The Village of Hortonville approved Resolution R-06-26 on April 2, 2026, to issue approximately $1.67 million in general-obligation debt to fund capital-improvement projects; trustees and a finance presenter discussed levy impacts, TID payment risks and debt-limit headroom before a roll-call approval.

The Village of Hortonville board voted April 2 to approve Resolution R-06-26 authorizing the sale of approximately $1,670,000 in general-obligation debt to fund projects in the village capital improvement plan.

A finance presenter reviewed the district’s existing debt profile and showed how the proposed issuance — roughly $1,595,000 net after issuance costs — would be layered to smooth a projected drop in tax levy impact next year. The presenter said the village’s 2026 net tax levy for debt service is roughly $668,000 and that the proposed financing, combined with existing revenue sources and TID assumptions, would keep the debt-service portion of the levy from swinging sharply year to year.

Trustees asked about issuance costs, an optional paid agent fee and the frequency of debt payments. The presenter said payments are scheduled twice a year, explained the inclusion of issuance costs in the gross amount and noted contingency planning if Tax Increment District (TID) 5 underperforms — table figures in the packet show years when TID 5 can and cannot make its projected payments.

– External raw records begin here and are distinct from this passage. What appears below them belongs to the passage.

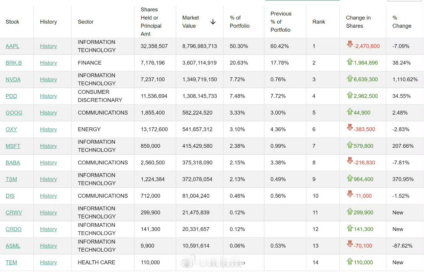View History for NVDA
Viewport: 424px width, 272px height.
[48, 80]
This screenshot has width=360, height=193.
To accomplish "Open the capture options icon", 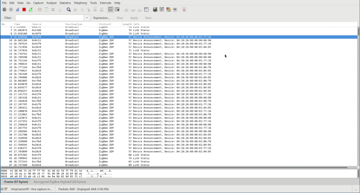I will coord(11,9).
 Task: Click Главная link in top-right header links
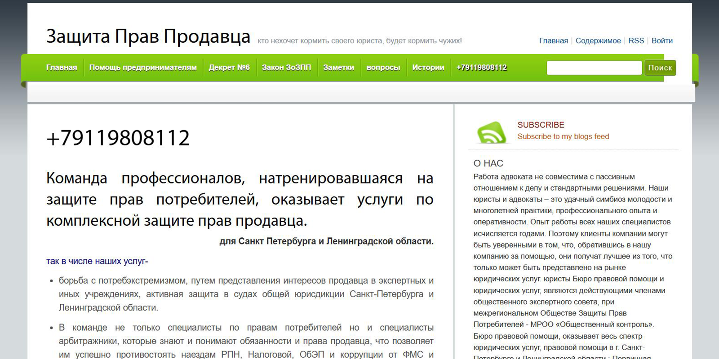[553, 41]
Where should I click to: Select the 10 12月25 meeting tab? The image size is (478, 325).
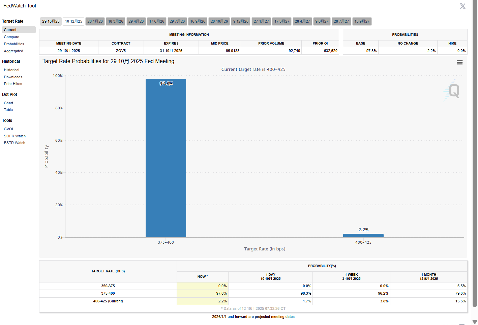pos(73,22)
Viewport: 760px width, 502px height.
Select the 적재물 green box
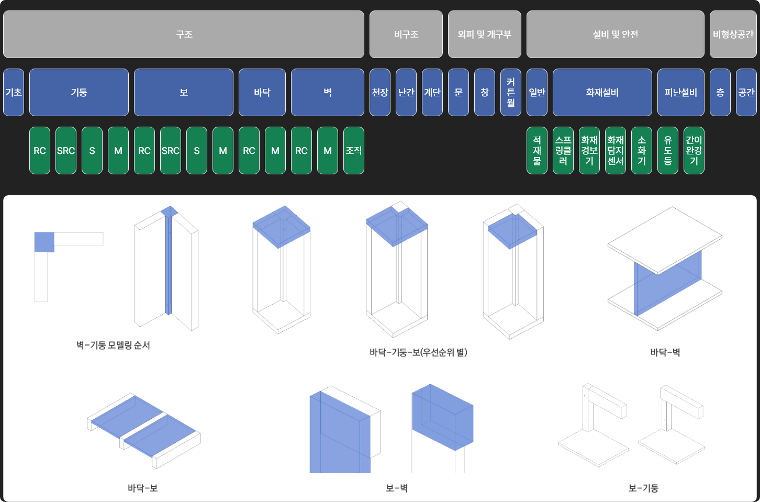click(x=537, y=151)
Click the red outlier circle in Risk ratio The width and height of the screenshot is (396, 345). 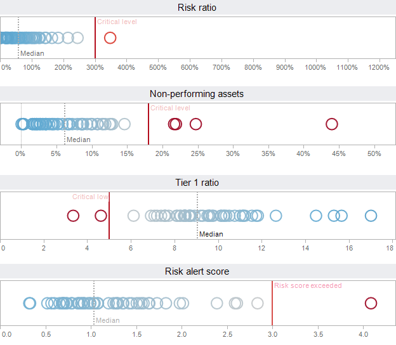coord(110,38)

Trustee Jim moved to approve R-06-26; the motion was seconded and passed on a roll-call vote.

Why it matters: the borrowing will finance near-term capital projects while aiming to avoid a sharp tax impact increase in a single year. Staff noted the village remains well under the statutory 5% general-obligation-debt limit (the presenter cited a 5% limit on equalized value of about $20 million, with current outstanding principal near $2.8 million), but the new issuance raises the village’s percentage of that limit and will be tracked in future annual updates.

Next steps: staff will proceed with issuance actions per the resolution and continue annual TID cash-flow updates to re-evaluate future levy needs.